On Sat, 27 Oct 2007, Stefan Dösinger wrote: [...]
If you look at various game boxes in the software shop next to you, you will very often find notes like "Works on ATI radeon and Nvidia geforce cards. Mobile versions of the cards are unsupported". Means, that if you have a Destop radeon or gf card, you're lucky. If you have a mobile radeon or gf card, and the game doesn't work, your problem. If you have an Intel card, don't even try to start the game.
If the game fails on Windows, users will either blame the game maker or Intel. We don't care. However if it fails in Wine, the user will blame Wine, not Intel, and not the game maker.
[...]
I don't think the caps will really be useful here, but we could retrieve the card and driver name, and skip the test for some combinations. IDirect3D9::GetAdapterIdentifier() for example should return enough information for d3d9. I'm not sure we want to go there though, Alexandre has said before that the tests should simply fail on broken setups.
Was he talking about broken Windows setups or broken Linux setups? It's find to ignore clearly broken Linux setups (e.g. known buggy driver version), but calling every Windows system that does not give the result we want 'broken' is refusing to face reality.

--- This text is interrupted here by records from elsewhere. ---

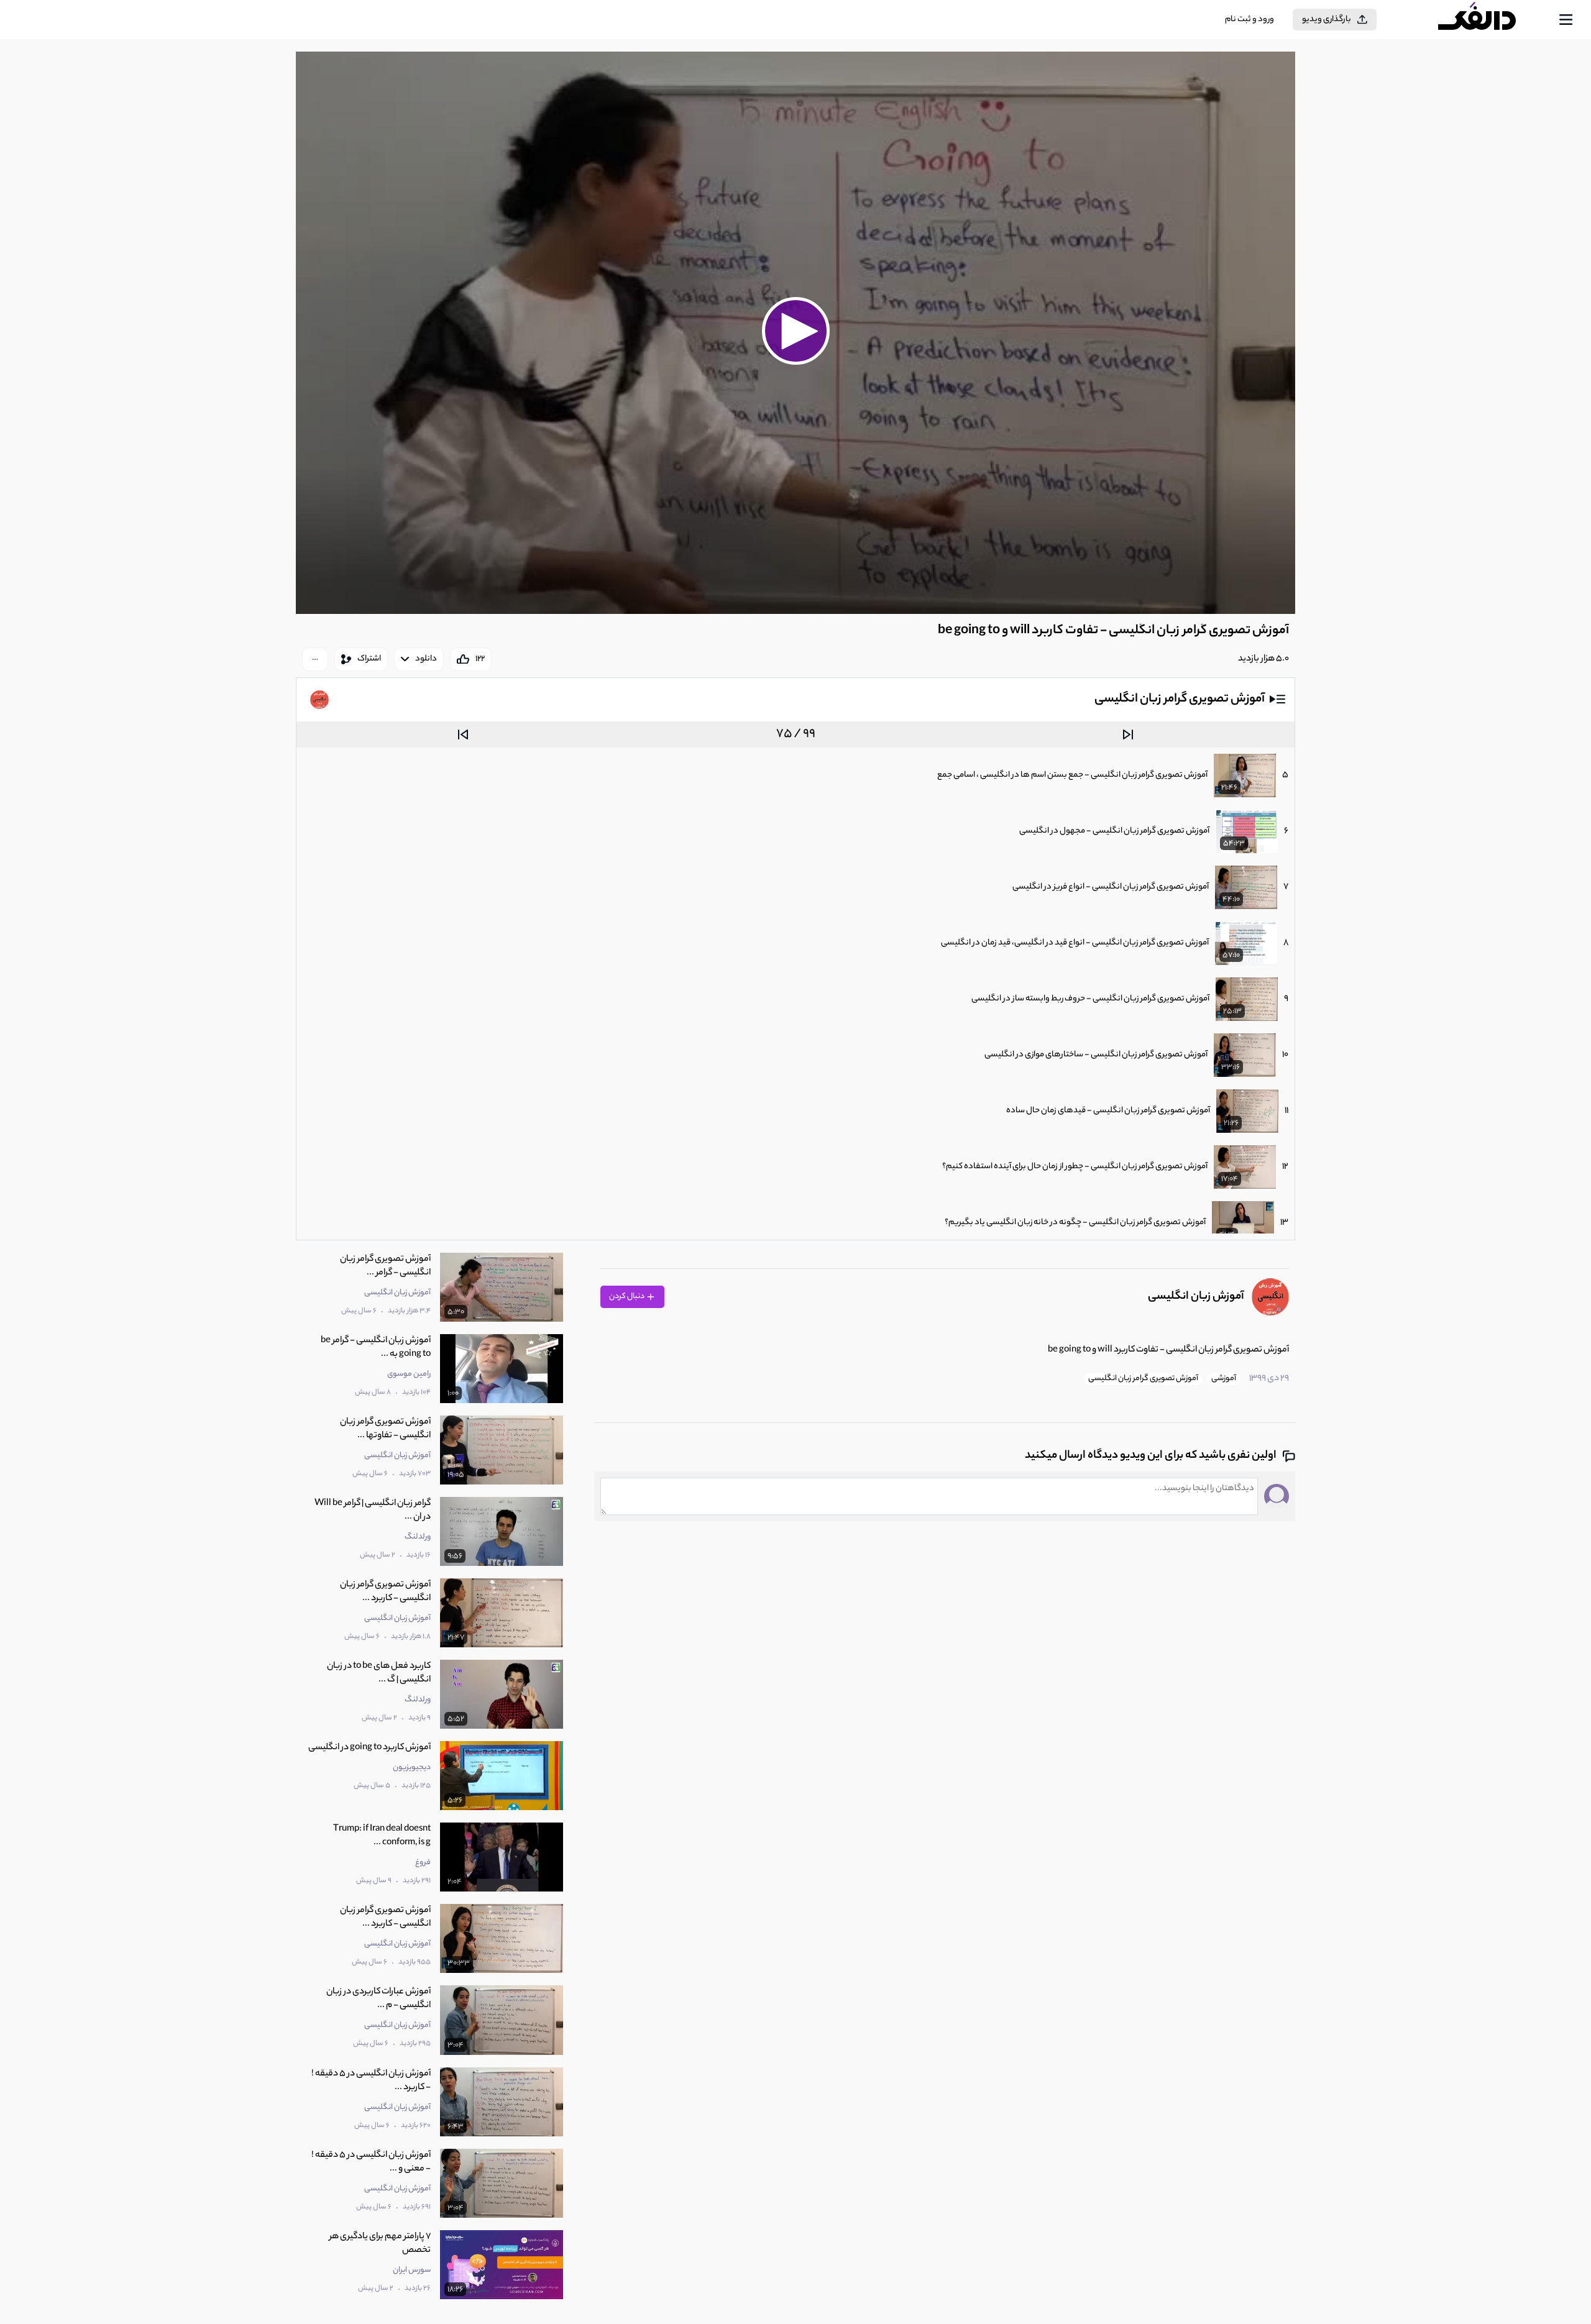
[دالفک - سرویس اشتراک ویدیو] (1488, 20)
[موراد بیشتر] (315, 659)
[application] (795, 333)
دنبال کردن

When FindExecutable() returns success on NT4 instead of returning an error like it should, we don't say that NT4 is broken and that thus it's ok to let the test fail and that it is its job to fail. We don't do that because the test's job is not to detect bugs in Windows, but to document what the different versions of Windows do, and to make sure that Wine does the same as one of them. So we adjust the test to accept both results as valid so it succeeds on both systems.
I don't see why it should be different for the DirectX tests.
Yes, that will work to filter out vmware, but I don't think we should do that. The test just does its job when it fails on broken drivers.
Its job is to needlessly pollute the results?
Again, the test's job is not to detect broken systems, but to document the Windows behavior.
It seems what you want is unit tests that would garantee that WineD3D behaves in the way which _you_ have decided. Most of the time that's the same as writing a _conformance_ test, but apparently in this specific case it's different. If that's so, then maybe we have to see how we can distinguish the two (separate test suites, enabling additional tests when running in Wine, etc).
This sort of infrastructure could also be useful in the case I mentionned above, where a specific version of Windows returns something stupid, but where we'd very much prefer to match the behavior of the other non-buggy versions.